Morris, Piazza, and the others clearly got caught up in the frenzy over suspected PED users such as Barry Bonds and Roger Clemens. Morris and Piazza were denied entrance to the Hall with astonishingly low percentage approval of 36.2% and 37.6%, respectively or about one-half the required votes needed.
Bonds, of course, holds the all-time baseball record for career home runs with 762 reached in 2006, surpassing Hank Aaron’s record of 733 that had stood since 1976. Bonds holds the single record of 73 home runs surpassing Mark McGwire’s record of 70 in 1998. Bonds was awarded a record seven MVPs and is a 14-time All Star.
McGwire’s record knocked Babe Ruth off the pedestal of most home runs (60) in a season with 61 during 1961. Babe Ruth had set the record in 1927. So, it took Maris 49 years to overtake Babe Ruth; McGwire took just 22 years to dethrone Aaron; and Bonds took only 8 years to surpass McGwire. The validity of these results do not pass the smell test.
As for Clemens he tallied 354 wins, a 3.12 earned run average, and 4,672 strikeouts, the third-most all time. Clemens was an 11-time All-Star and two-time World Series champion. Most impressive is his seven Cy Young Awards, the most of any pitcher in major league baseball (MLB) history.
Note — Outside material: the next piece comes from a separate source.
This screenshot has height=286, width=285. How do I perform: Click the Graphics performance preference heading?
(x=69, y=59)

How can we evaluate the ethics of the sportswriters vote to keep Bonds and Clemens out of the Hall? First, is it right to deny entrance to baseball’s most prestigious shrine given the record-setting careers of these two players? Neither one was convicted of using PEDs. However, if they did “juice up” then it would be unfair to elect them into the Hall because other players who played by the rules during the steroid era of baseball did not amass the same statistics but are compared to players like Bonds and Clemens.
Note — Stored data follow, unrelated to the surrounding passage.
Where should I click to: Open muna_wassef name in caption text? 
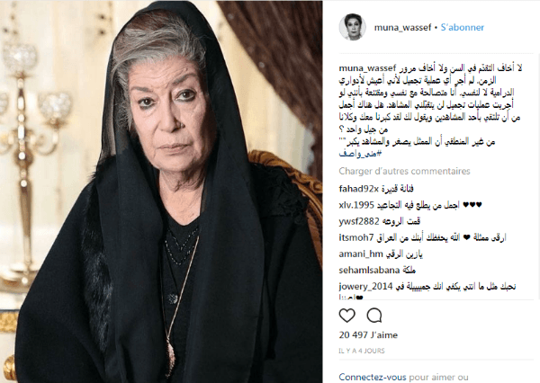[x=367, y=68]
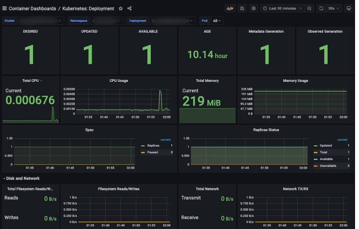The height and width of the screenshot is (229, 359).
Task: Cycle view mode with the monitor icon
Action: pos(349,8)
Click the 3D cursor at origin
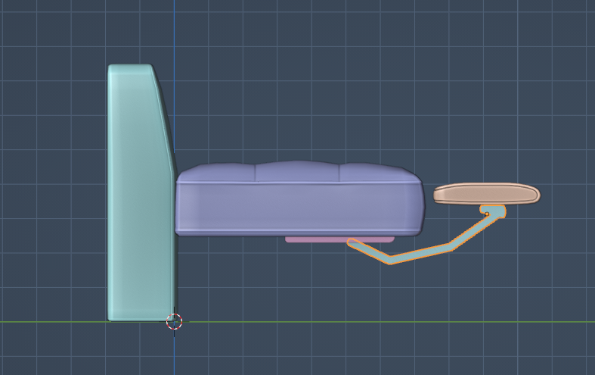This screenshot has height=375, width=595. click(x=174, y=321)
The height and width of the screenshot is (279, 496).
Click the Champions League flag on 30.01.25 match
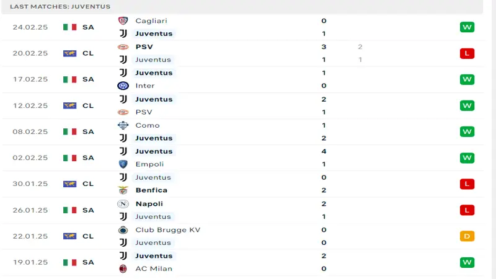tap(69, 184)

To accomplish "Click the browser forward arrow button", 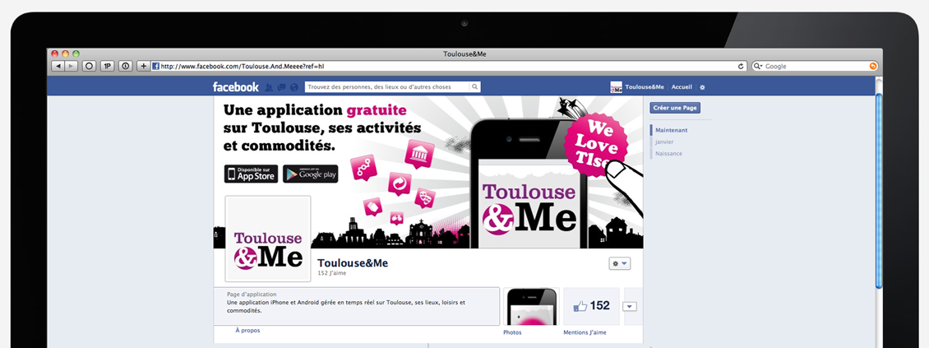I will [x=71, y=67].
One thing that concerns me most is holding players accountable after the fact when baseball had no rules at the time banning steroid use. It seems like the rules of the game are being changed by the sportswriters – the same sportswriters that voted for Bonds for MVP and Clemens for the Cy Young award on multiple occasions and watched while Bonds' head grew in size from his Pittsburgh Pirate days to SF Giants.
One way to judge accomplishment is to look at their careers before the alleged period of steroid use. If we do that both Bonds and Clemens had Hall of Fame careers before the telltale date of juicing up. On that basis I think they should be elected to the Hall.
Another perspective is to ask: Did cheating make them fundamentally different than they would have been absent the steroid use? Bonds averaged 35 home runs each year during his first 14 years in baseball and 52 during the next five years. Is it logical that a player would become a better home run hitter later in his career?
The story is much the same with Clemens who averaged 16 wins each year during the tail-end of his career with Toronto and the NY Yankees from 1997 through 2003. Prior to that in his last years with the Boston Red Sox he averaged 10 wins a year. One can conclude the juice started flowing in 1997.
For me the bottom line is Clemens and Bonds should not be let into the Hall because they cheated even if they did not violate MLB rules at the time. Part of ethical analysis is to consider how one’s actions affect others. There must be dozens of pitchers whose earned run averages are higher because Bonds (allegedly) juiced up; there must be dozens of hitters whose batting averages are lower than they would have been otherwise had Clemens (allegedly) not used PEDs. Other pitchers and hitters played by the rules but were not able to compete on a level playing field with the players who used steroids.
We should not reward players, no matter how impressive their statistics, as long as their records are tainted. The performance of Bonds and Clemens the last few years of their careers when compared to the early years is so overwhelmingly out of whack that, in my mind, they used steroids; cheated; failed to consider the impact of their actions on other players and MLB; and cheated fans out of honest performances on the field that raises ethical questions about the win-lost results for teams like the NY Yankees and SF Giants.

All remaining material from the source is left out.